Accordingly, the molecular basis of trastuzumab and pertuzumab inhibition of HER2 has been the subject of much basic research. Particularly the atomic structures of complexes of sHER2 with Fabs have been reported (Table 1), first by X-ray crystallography for sHER2-trastuzumab (Cho et al., 2003) and for sHER2-pertuzumab (Franklin et al., 2004). In recent years HER2 structural biology has taken advantage of the ongoing revolution in cryogenic electron microscopy (cryo-EM) to provide atomic-level structures of large protein complexes. Thus, several important cryo-EM structures of HER2 complexes have been solved by single particle analysis (SPA), particularly the HER2-HER3 and HER2-HER3-trastuzumab (Fab) complexes (Diwanji et al., 2021).
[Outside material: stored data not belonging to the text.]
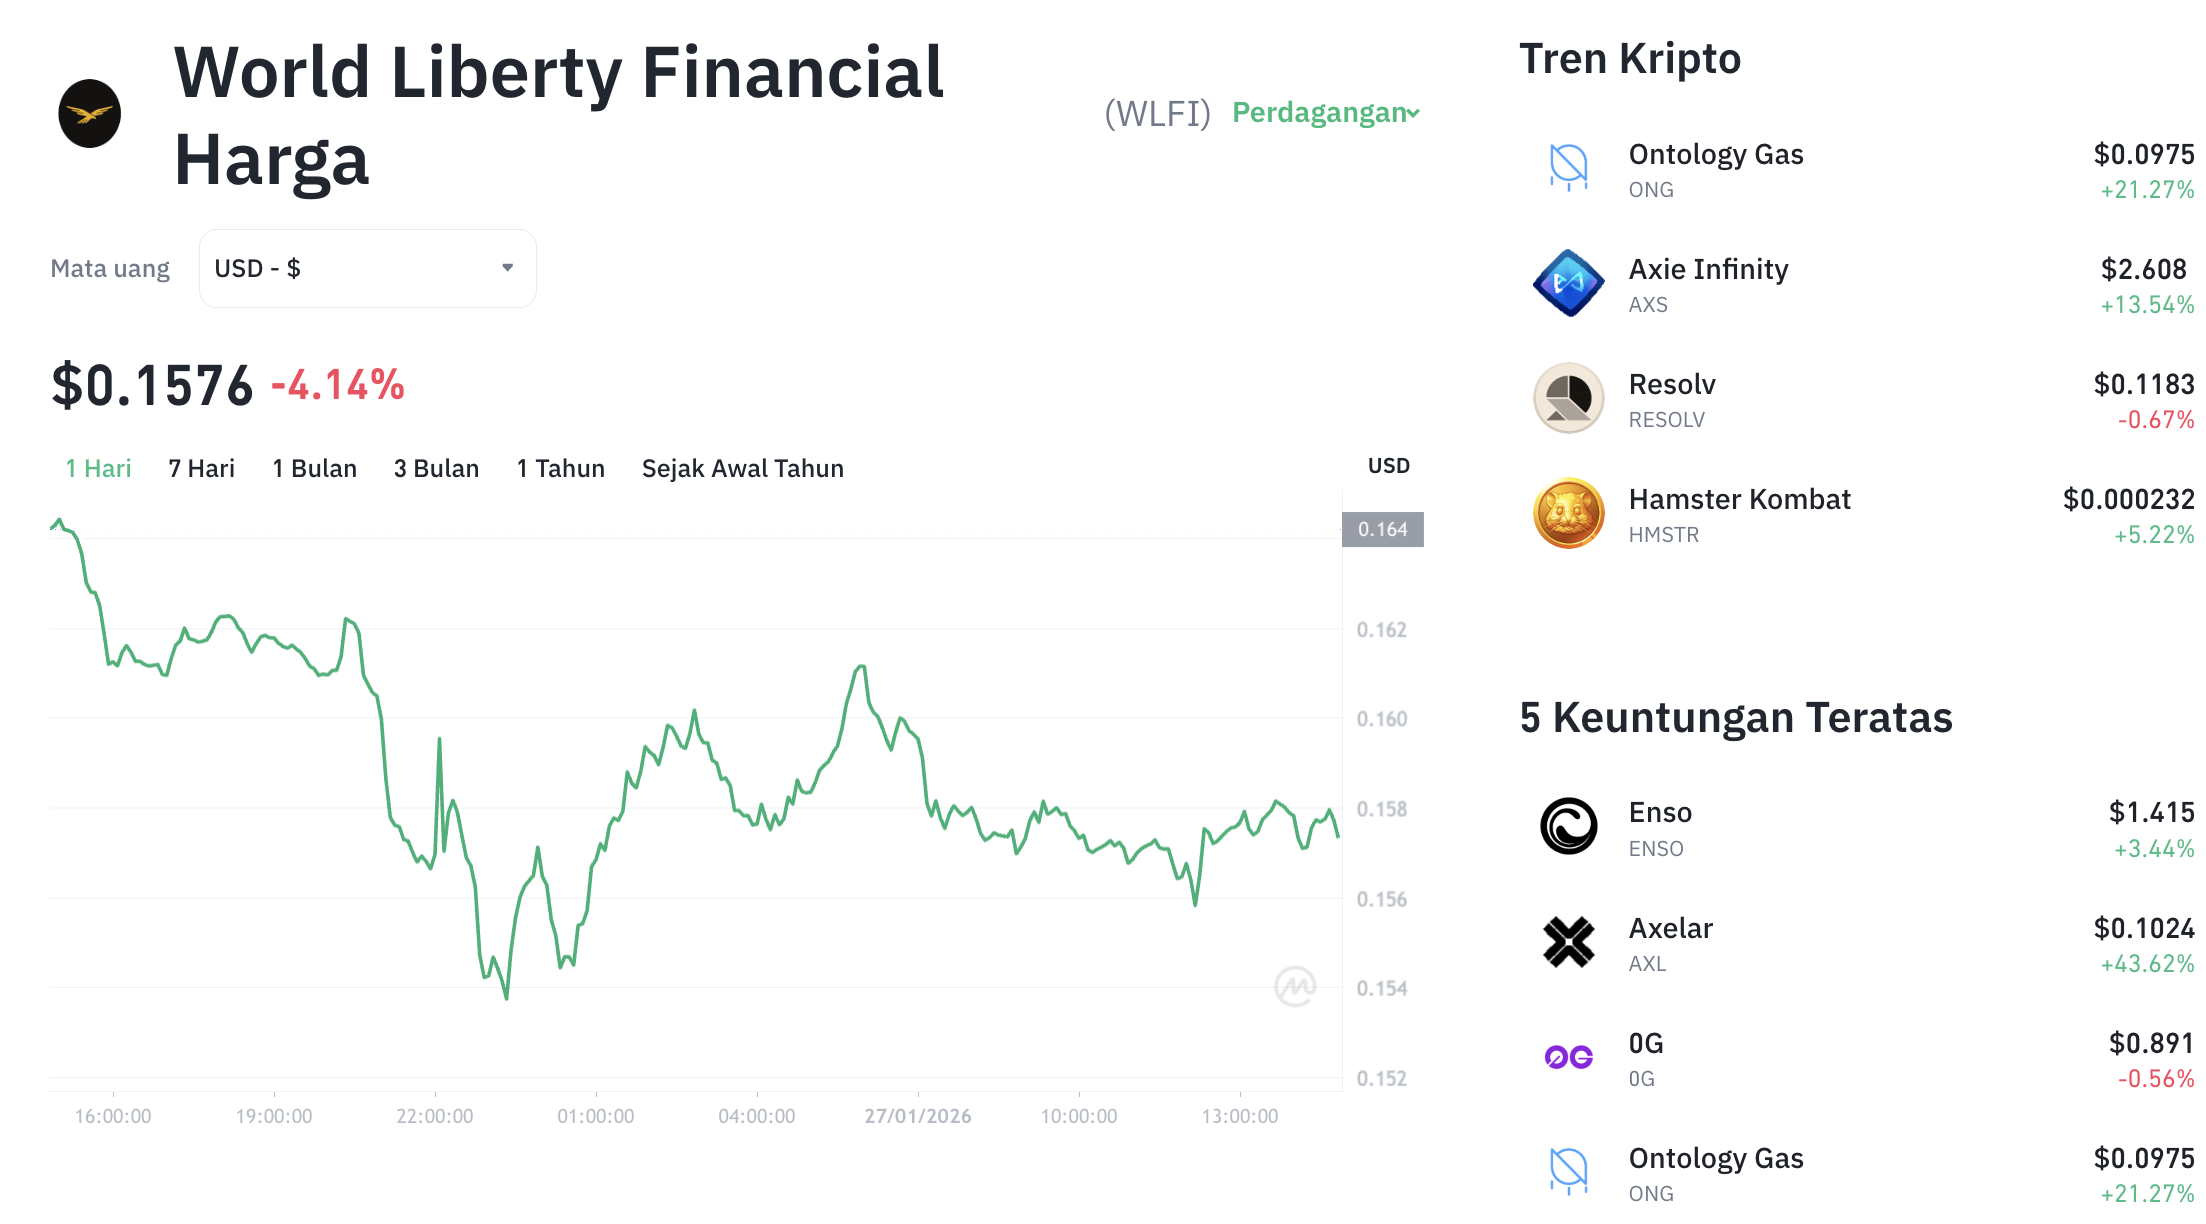Image resolution: width=2206 pixels, height=1224 pixels.
Task: Click the currency selector arrow
Action: (x=508, y=267)
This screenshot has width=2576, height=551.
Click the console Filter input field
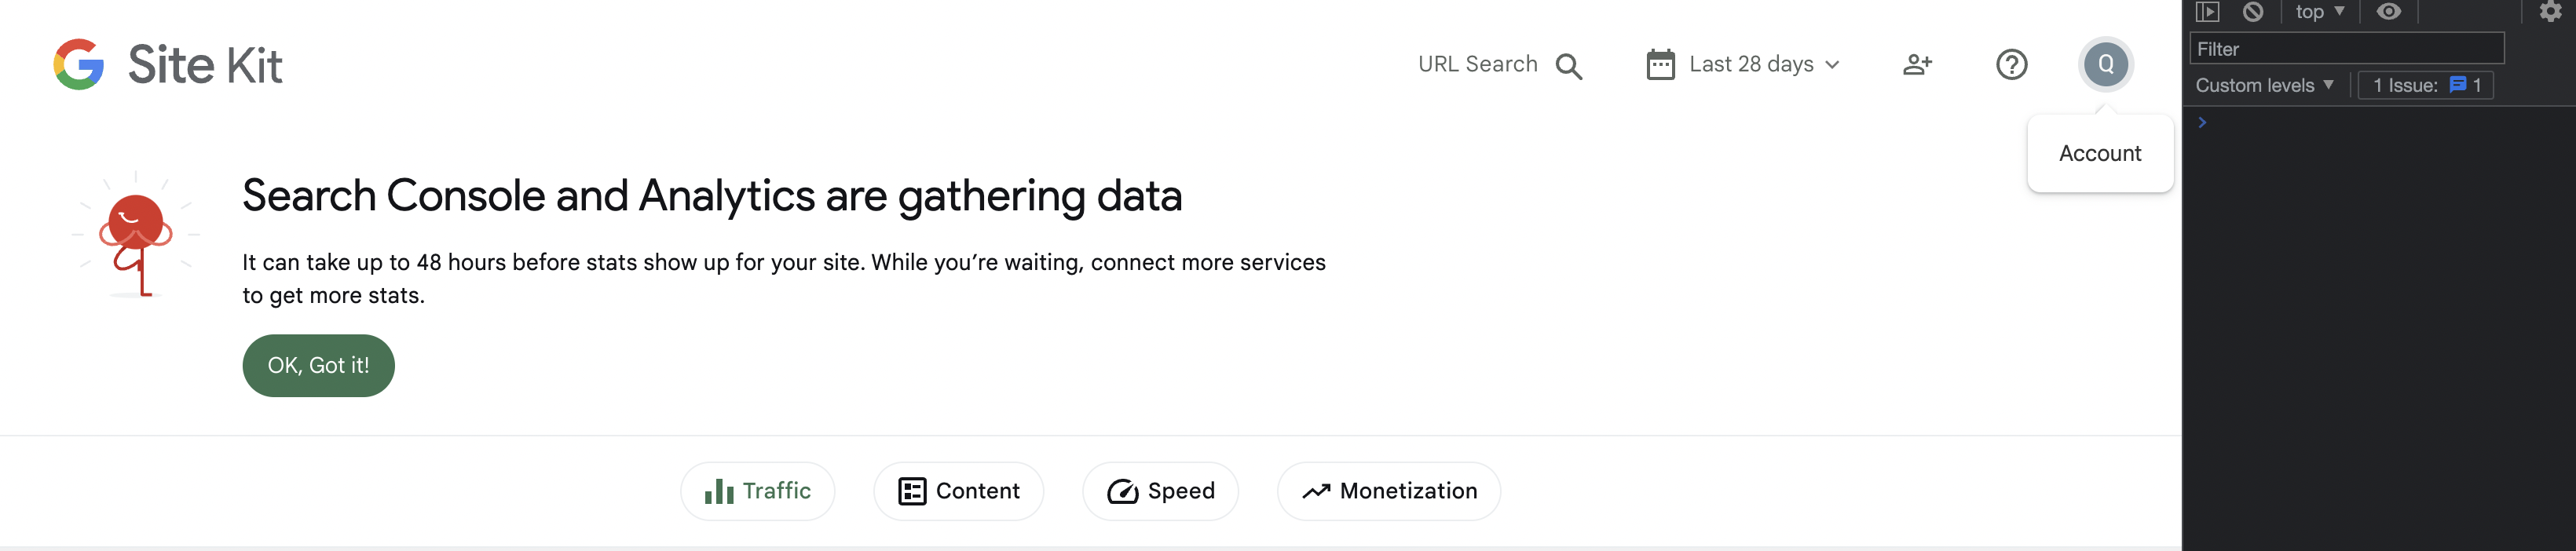pos(2345,48)
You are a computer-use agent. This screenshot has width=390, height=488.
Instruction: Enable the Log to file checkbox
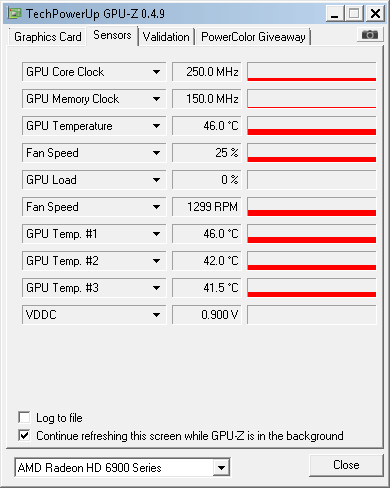click(x=24, y=417)
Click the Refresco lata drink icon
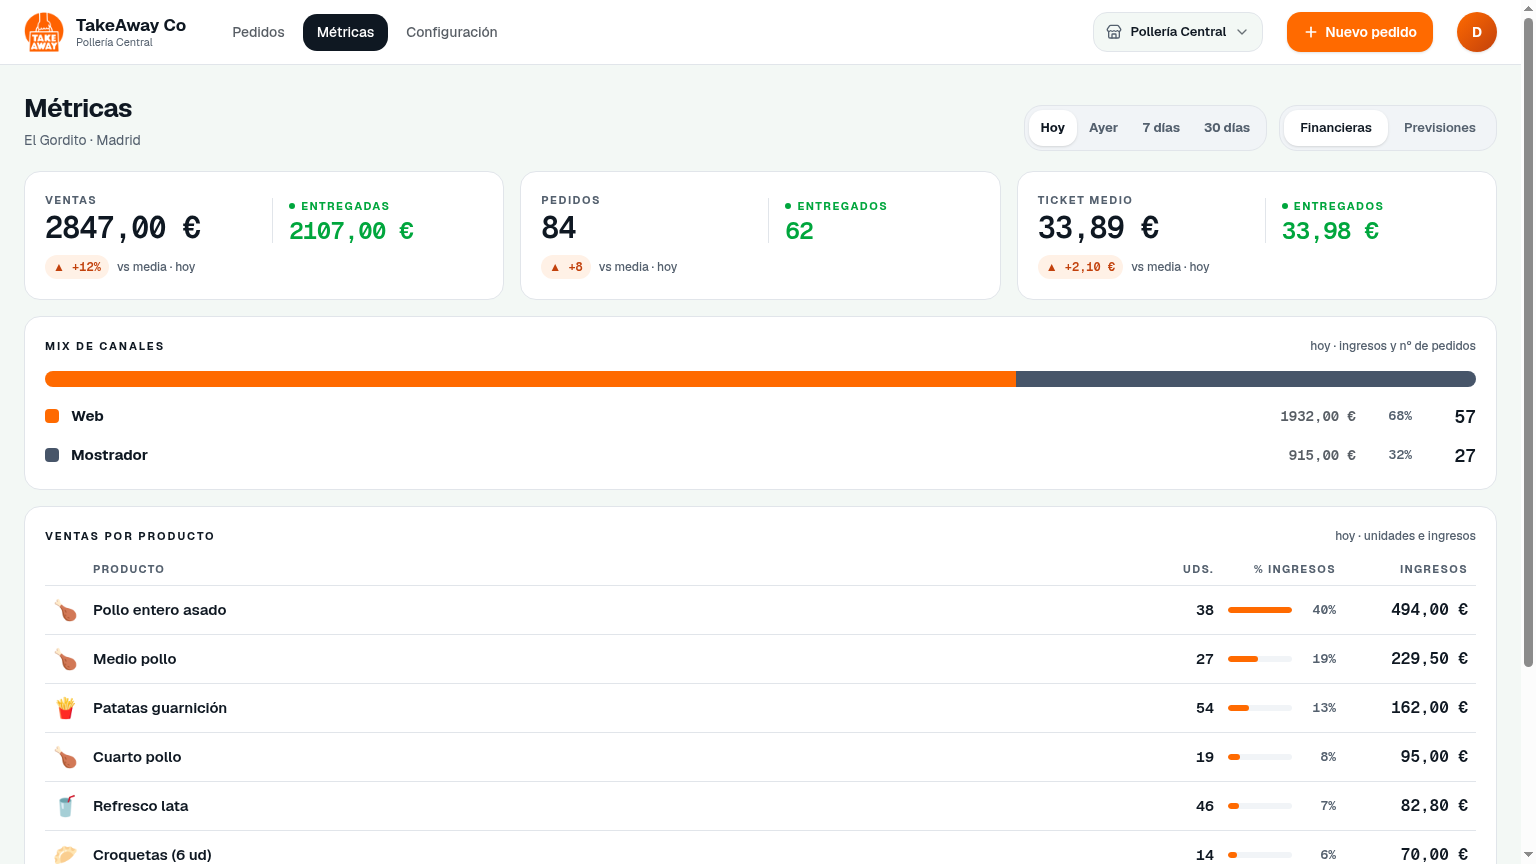 coord(66,806)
A major conclusion of these recent works is that dynamics are important for HER2 dimerization and for regulation of signaling (Diwanji et al., 2021, Bai et al., 2023). However, these dynamics also make HER2 complexes difficult objects for SPA: Not only is sHER2 only 630 residues (70 kDa, not counting glycosylations), but its complexes tend to display several kinds of heterogeneity. This includes continuous conformational variability, that is currently the object of much research in the data processing cryo-EM community (Vuillemot et al., 2023, Punjani and Fleet, 2021). Thus, the only structure of the tripartite complex between sHER2, trastuzumab Fab and pertuzumab Fab (hereafter called the HTP complex) is available only to lowish resolution (Table 1) and in particular does not allow visualizing to atomic resolution the HER2-trastuzumab interface, as this interface lies in the most flexible and least resolved part of HTP (Hao et al., 2019).

The architecture of HER extracellular regions includes four domains, consecutive in sequence, I to IV (Fig. 1a). In sHER2, domains I, II and III pack together while IV forms an elongated stem that connects to the transmembrane helix in full-length HER2. Accordingly, in maps of sHER2 but also of solubilized full-length HER2, the tip of IV is poorly defined and most residues beyond 570 are not resolved, including residues close to the trastuzumab paratope. Indeed, in cryo-EM SPA the most encountered limiting factors are particles distribution and orientation, ice thickness, and sample flexibility (Passmore and Russo, 2016, Weissenberger et al., 2021, Brown and Hanssen, 2022, Vinothkumar and Henderson, 2016, Rice et al., 2018).

As to particles' distribution and orientation, there is a well-known and unpredictable gap between sample preparation and the vitrification process. Often particles are strongly affected by the air–water interface and the more widely used approaches to overcome the associated problems of particle misdistribution and/or damage is to work on the water surface by adding detergent or to add a continuous thin carbon layer support (Chen et al., 2019, Kampjut et al., 2021, Glaeser, 2018).

Even if there is no foolproof method to predict the behavior of particles on the grids and during vitrification, an exhaustive quality assessment of the sample strongly increases success rates (Berrow et al., 2021, Raynal et al., 2021). Here we use such an approach to present a complete cryo-EM structure of the HTP complex that allows simultaneously resolving all HER2-trastuzumab and HER2-pertuzumab interactions. By using state-of-the-art image processing methods, we account for intrinsic flexibility of the complex and describe both its structure and motion.